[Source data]
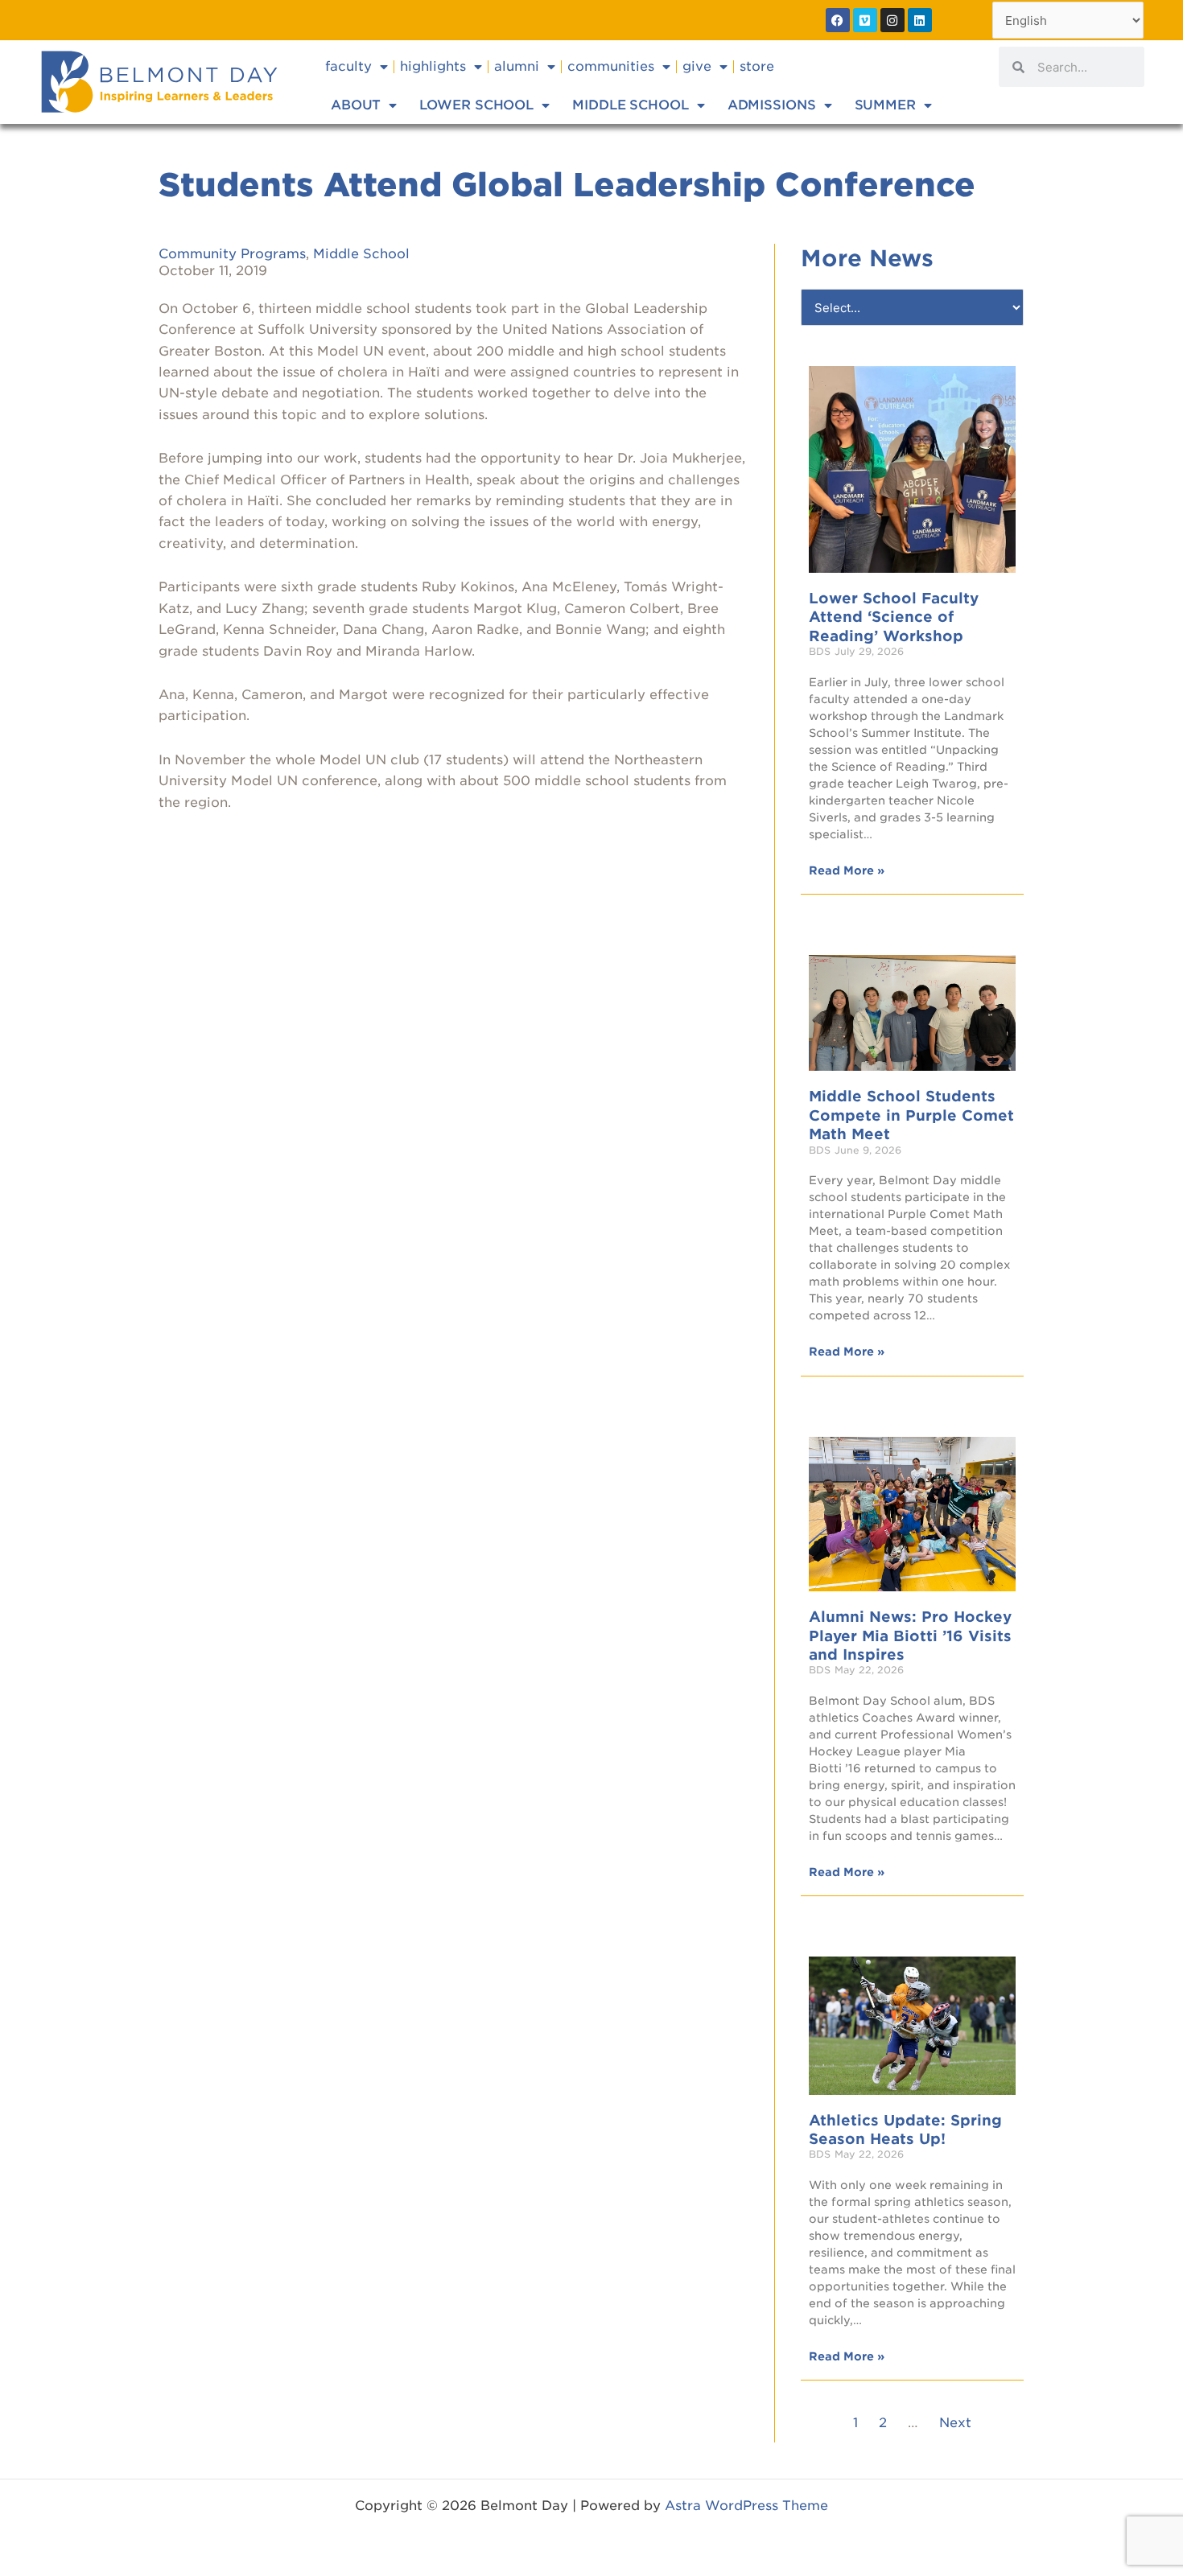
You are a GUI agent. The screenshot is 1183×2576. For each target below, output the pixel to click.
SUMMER (885, 105)
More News (867, 258)
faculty (348, 66)
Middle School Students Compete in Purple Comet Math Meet (911, 1115)
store (757, 66)
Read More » (846, 870)
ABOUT (356, 105)
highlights (433, 66)
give (696, 66)
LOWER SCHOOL (476, 105)
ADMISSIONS (772, 105)
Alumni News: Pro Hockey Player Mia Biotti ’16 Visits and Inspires (910, 1635)
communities (610, 66)
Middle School (361, 253)
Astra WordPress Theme (746, 2505)
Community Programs (232, 253)
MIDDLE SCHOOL (630, 105)
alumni (516, 66)
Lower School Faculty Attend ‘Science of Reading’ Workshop (894, 617)
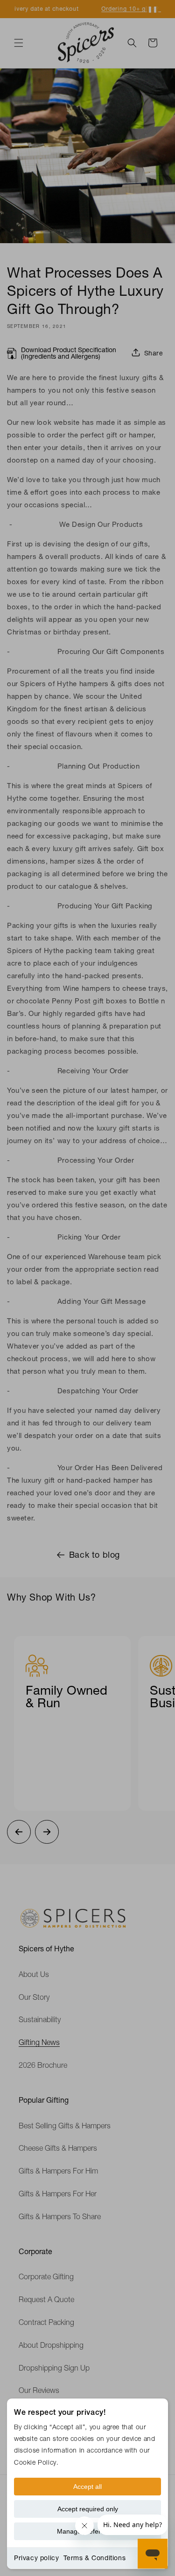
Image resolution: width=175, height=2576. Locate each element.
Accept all (87, 2486)
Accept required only (87, 2509)
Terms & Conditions (94, 2558)
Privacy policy (36, 2558)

What to do: Return an exact copy of the data above, apart from any pictures.

Task response:
You are a GUI agent. The screenshot is 1183×2576. For each target below, output the pixel to click.
SUMMER (885, 105)
More News (867, 258)
faculty (348, 66)
Middle School Students Compete in Purple Comet Math Meet (911, 1115)
store (757, 66)
Read More » (846, 870)
ABOUT (356, 105)
highlights (433, 66)
give (696, 66)
LOWER SCHOOL (476, 105)
ADMISSIONS (772, 105)
Alumni News: Pro Hockey Player Mia Biotti ’16 Visits and Inspires (910, 1635)
communities (610, 66)
Middle School (361, 253)
Astra WordPress Theme (746, 2505)
Community Programs (232, 253)
MIDDLE SCHOOL (630, 105)
alumni (516, 66)
Lower School Faculty Attend ‘Science of Reading’ Workshop (894, 617)
Image resolution: width=175, height=2576. Locate each element.
Accept all (87, 2486)
Accept required only (87, 2509)
Terms & Conditions (94, 2558)
Privacy policy (36, 2558)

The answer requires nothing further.